Guest Poster Mallory Wood from Accordance International VAT Compliance discusses some important VAT issues facing artists and art businesses when selling art across international borders.

VAT compliance issues to consider when your business buys & sells art 

Art is a unique type of business because more art dealers, unlike people in other industries, are in a position of both buying and selling. This means extra rules to learn and compliance issues that may crop up. Here are a few of the main points to know about when buying and selling art, both in the UK, within the EU and outside of the EU.

Purchasing art

When purchasing art from a UK art dealer, you will be charged UK VAT at the applicable rate and you will be able to reclaim the VAT through your UK VAT return but if the art dealer that you purchase the art through is from outside the UK (but within the EU), as long as they provide their UK VAT number then VAT should not be applied.

VAT should also not be applied if the art comes from outside the EU but you will have to account for the import VAT and customs duty which may vary depending on where the art comes from.

Selling to businesses

When you sell to businesses in the UK, you should charge UK VAT to the purchaser.

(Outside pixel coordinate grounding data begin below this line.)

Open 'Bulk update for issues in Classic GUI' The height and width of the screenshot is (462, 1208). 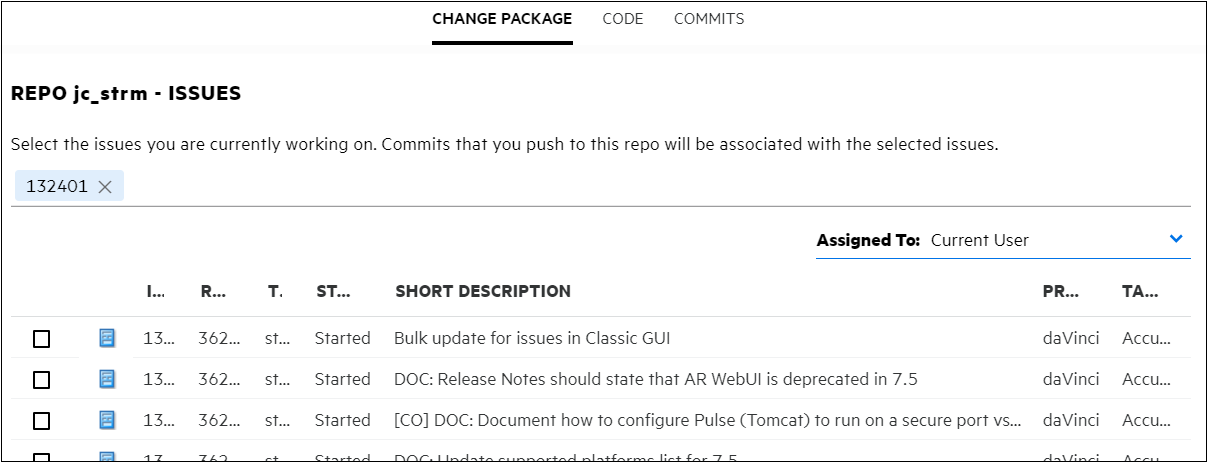coord(532,338)

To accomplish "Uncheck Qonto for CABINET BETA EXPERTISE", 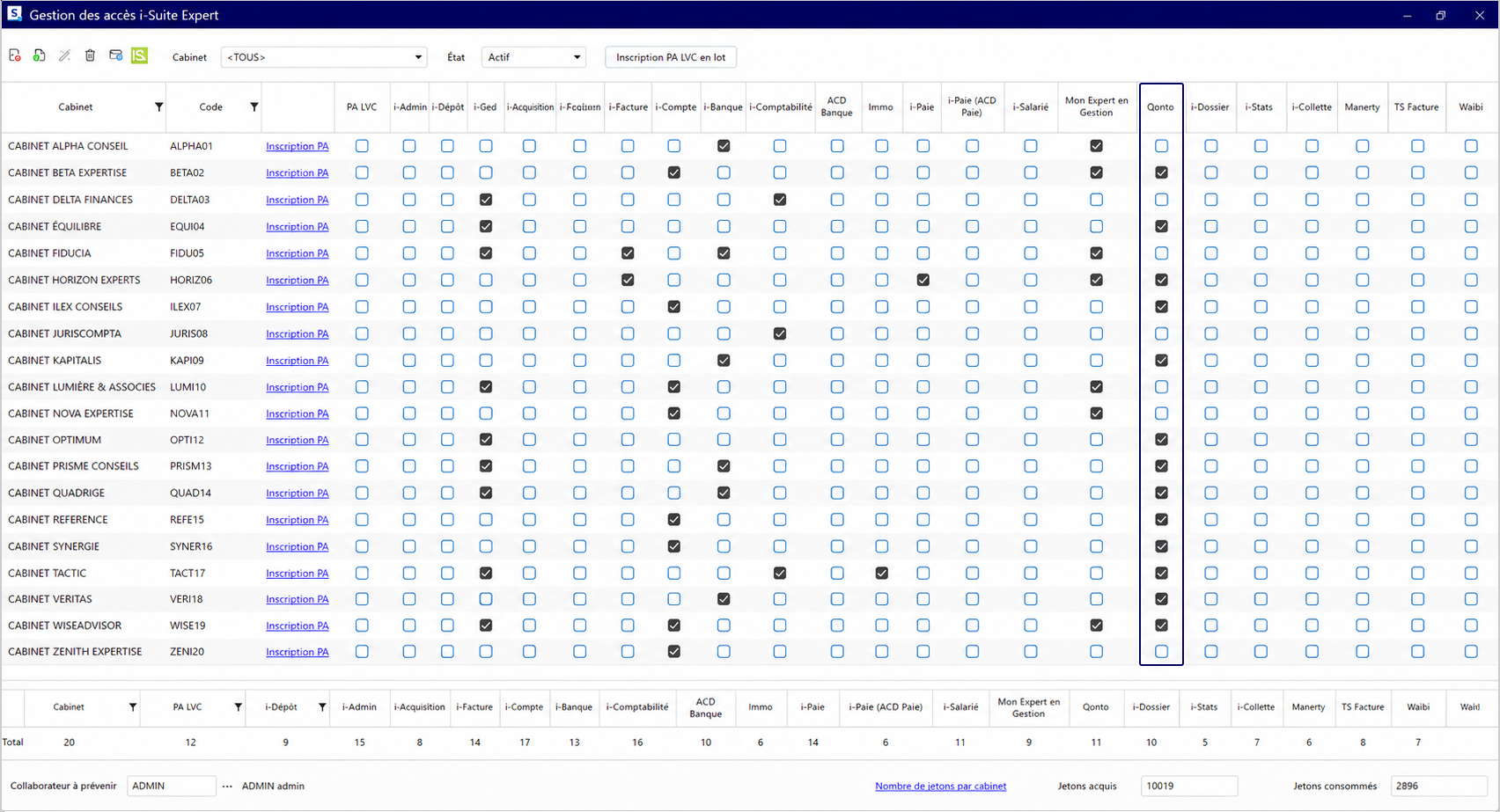I will pyautogui.click(x=1161, y=172).
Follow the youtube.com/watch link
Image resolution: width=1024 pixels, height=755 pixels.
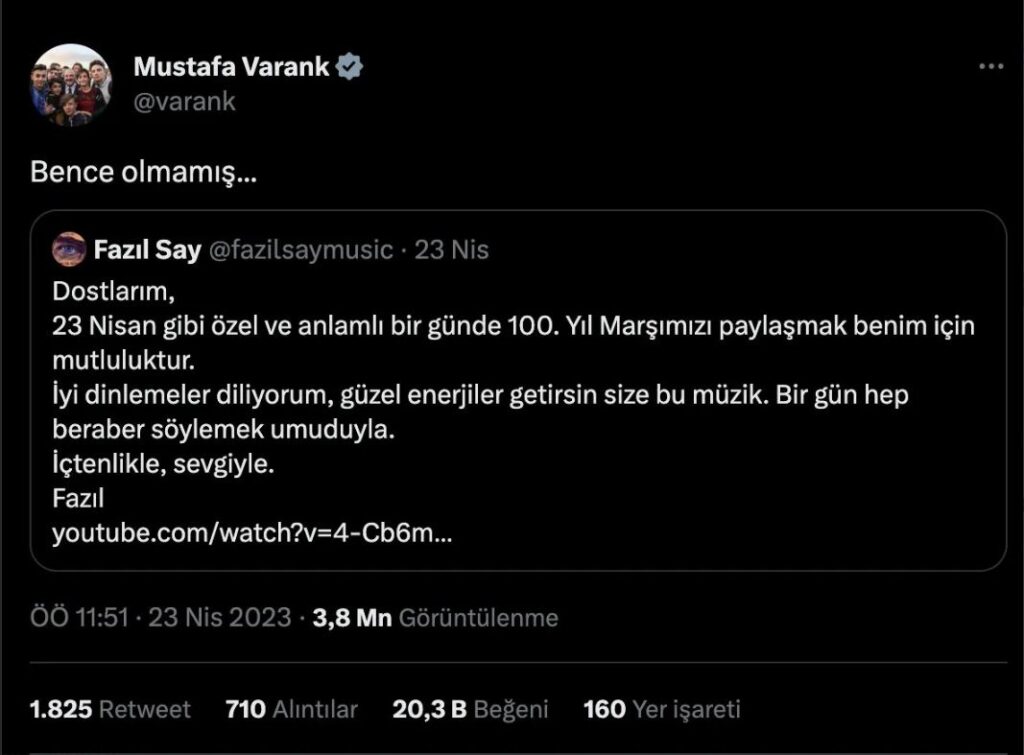251,533
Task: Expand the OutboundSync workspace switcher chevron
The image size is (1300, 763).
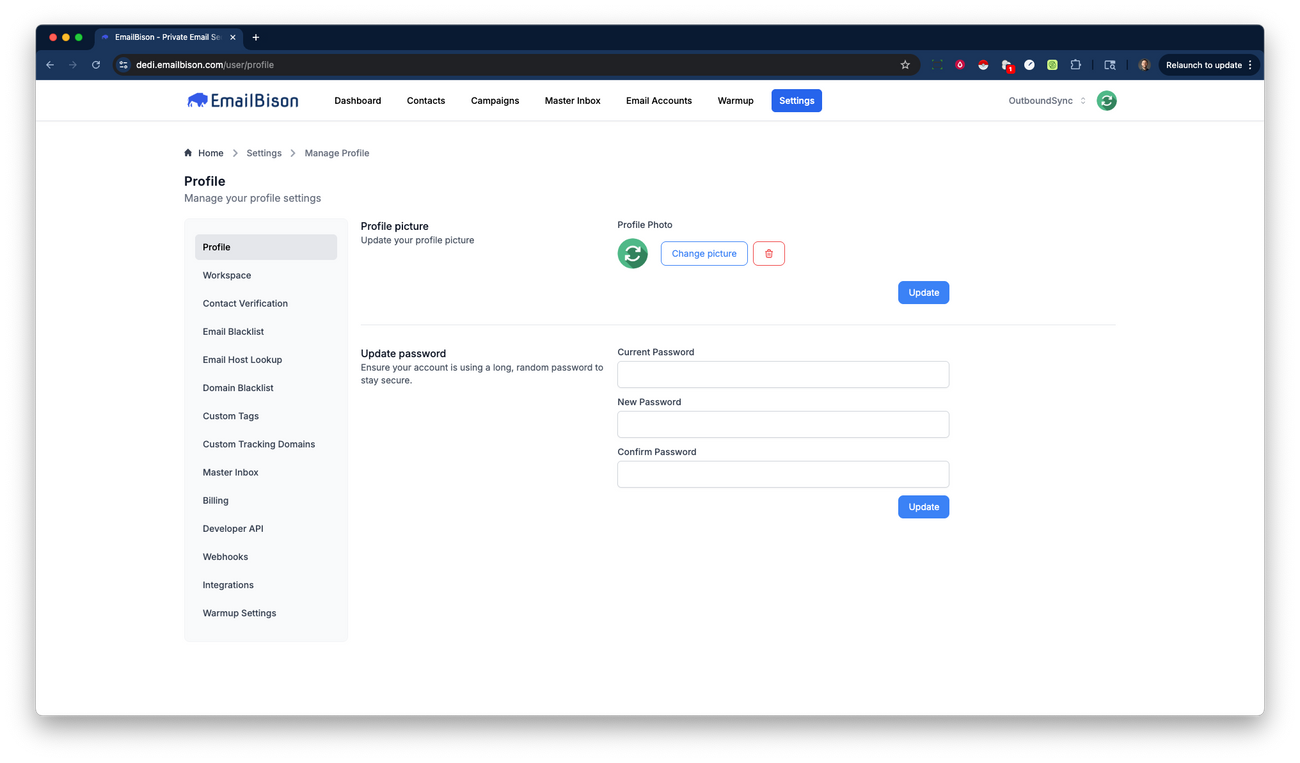Action: (x=1083, y=100)
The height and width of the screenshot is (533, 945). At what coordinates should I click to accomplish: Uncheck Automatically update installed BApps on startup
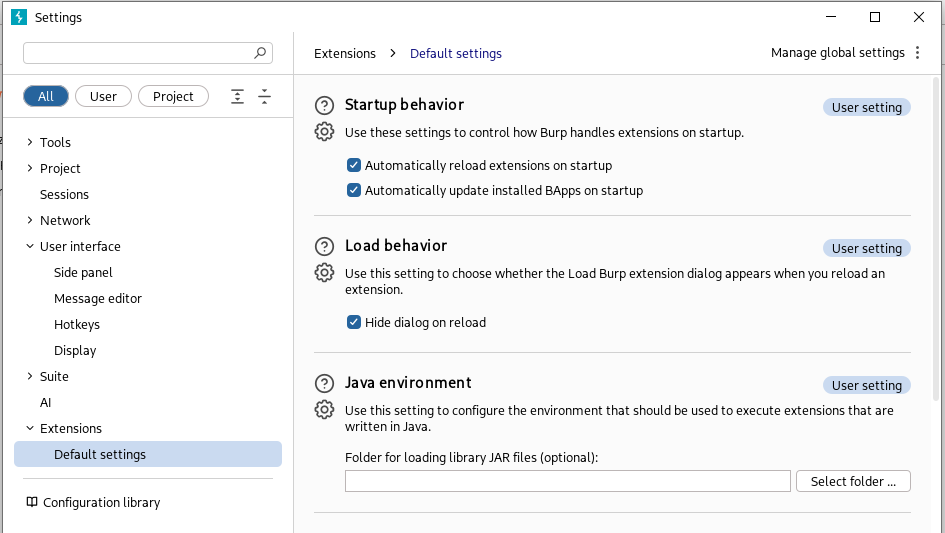click(x=354, y=190)
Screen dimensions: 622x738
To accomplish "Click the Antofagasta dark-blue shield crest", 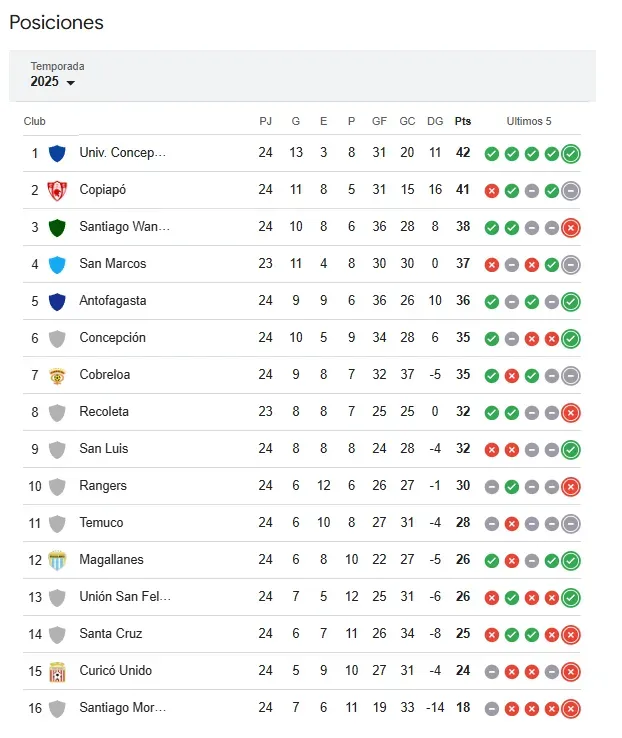I will [x=57, y=301].
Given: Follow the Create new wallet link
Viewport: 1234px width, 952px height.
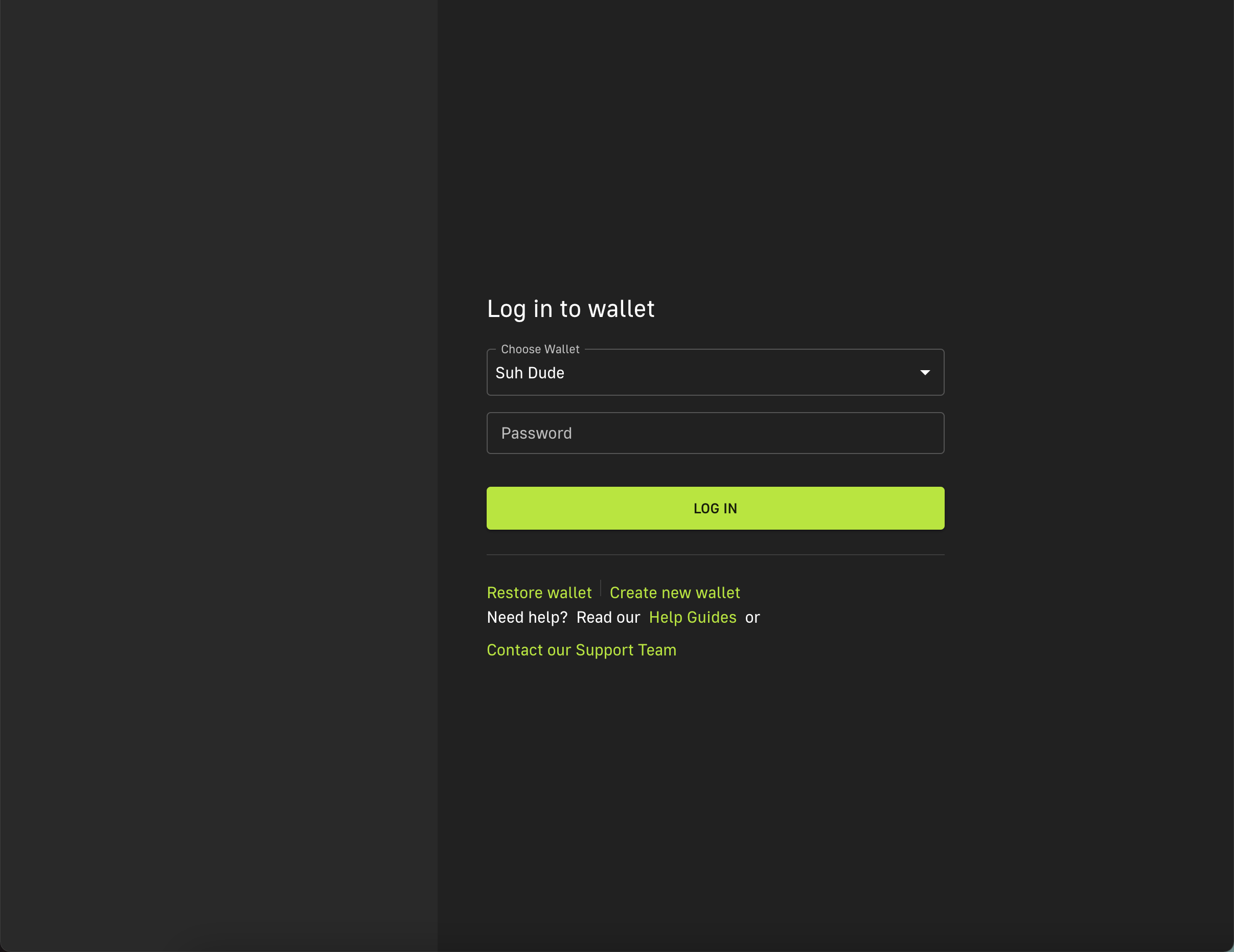Looking at the screenshot, I should pos(675,593).
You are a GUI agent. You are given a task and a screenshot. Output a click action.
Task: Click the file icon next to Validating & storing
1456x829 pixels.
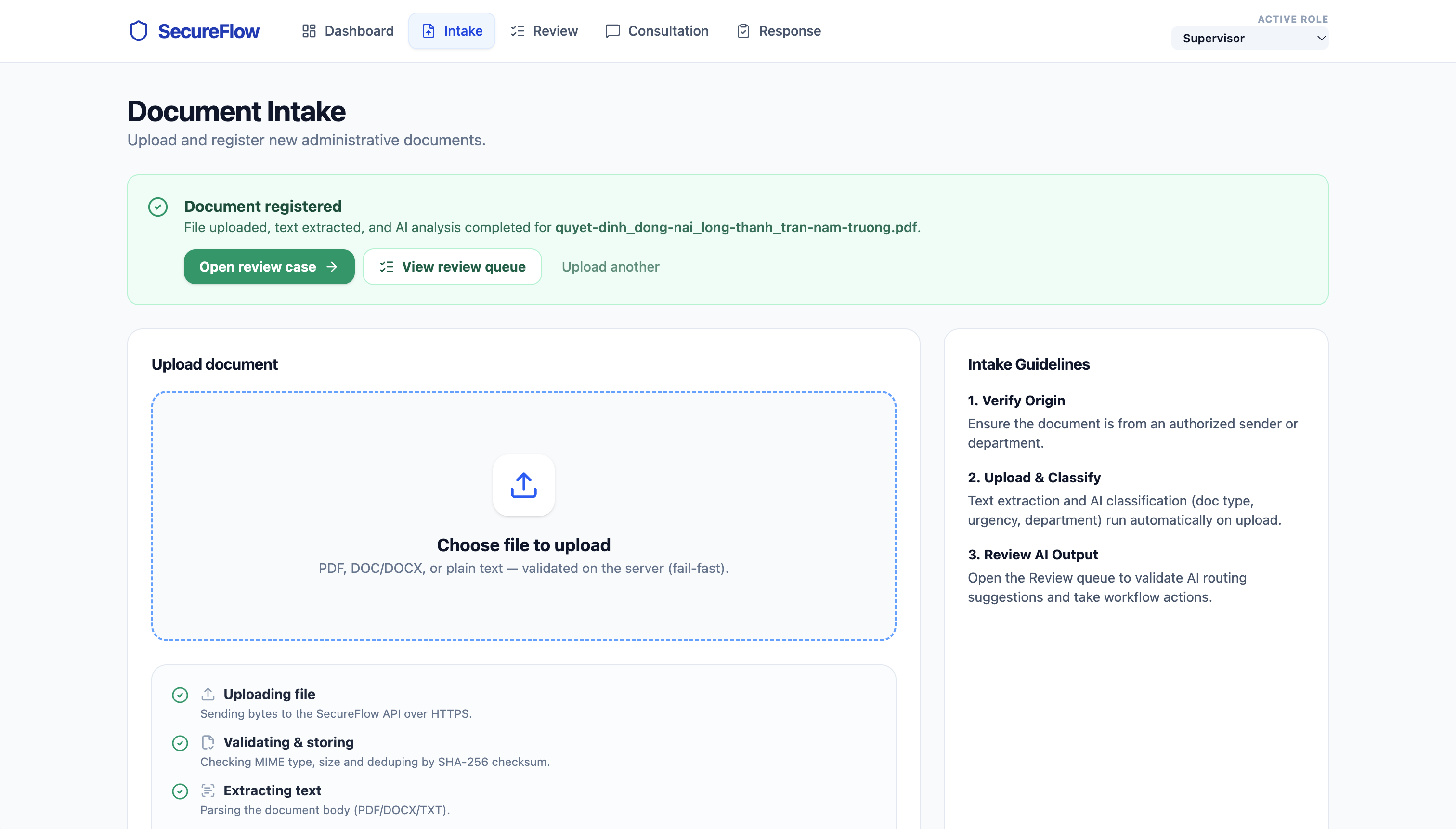[208, 742]
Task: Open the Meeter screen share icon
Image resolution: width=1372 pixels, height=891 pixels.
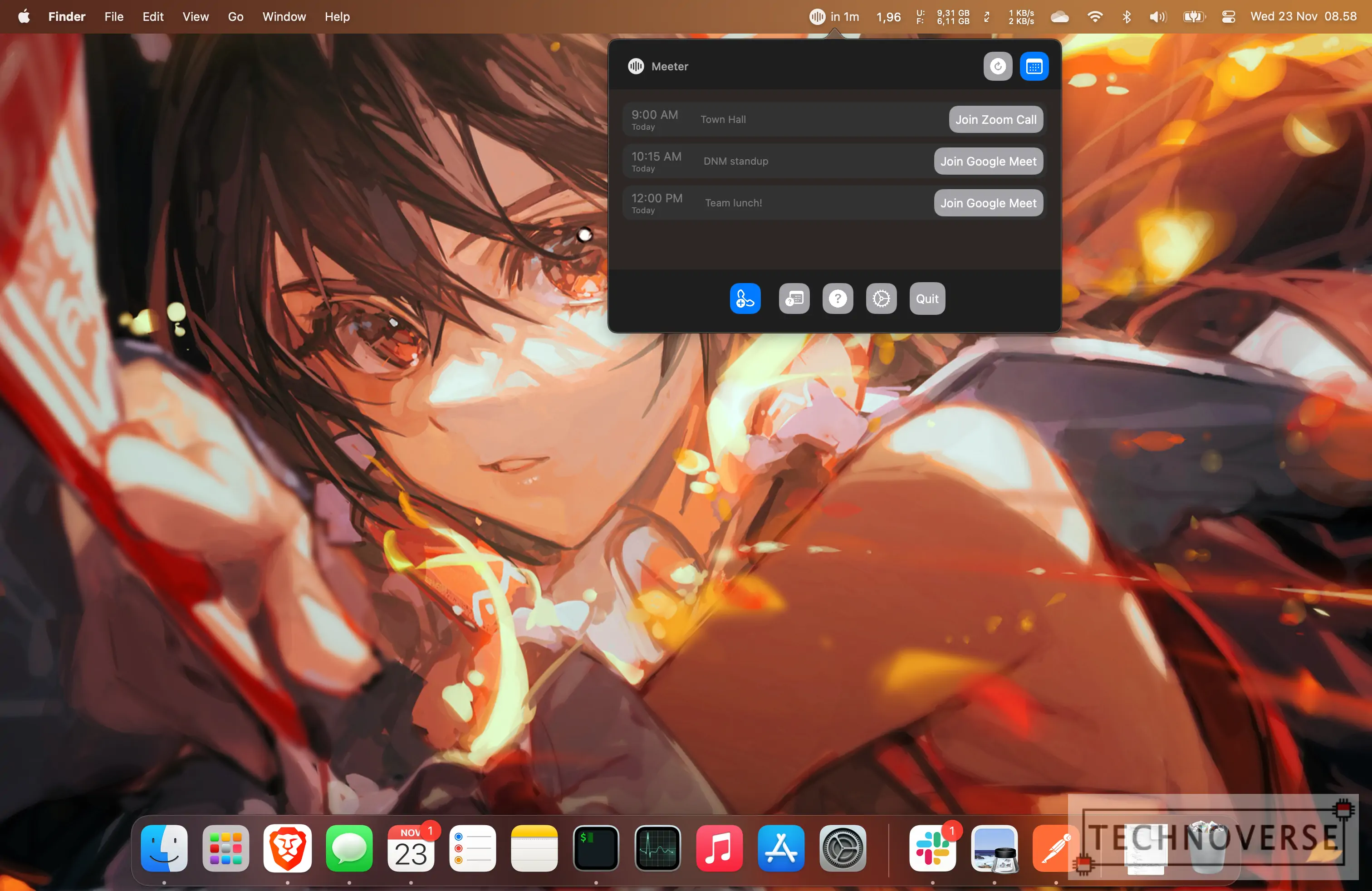Action: (x=794, y=298)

However under Article 138 of the EU Vat Directive, when you sell art to customers outside of the UK but established within the EU, VAT should generally not be charges and you should provide the customer with the EU Member State VAT number (the number that relates to where the customer is based) displayed on the invoice and you will need to obtain proof that the goods have left the UK.

You will also have to meet the compliance obligations that come with moving goods cross-border, such as intrastat reports. When sales of art are made to business customers located outside the EU, no UK VAT needs to be charged but you must obtain the appropriate evidence to prove the sale.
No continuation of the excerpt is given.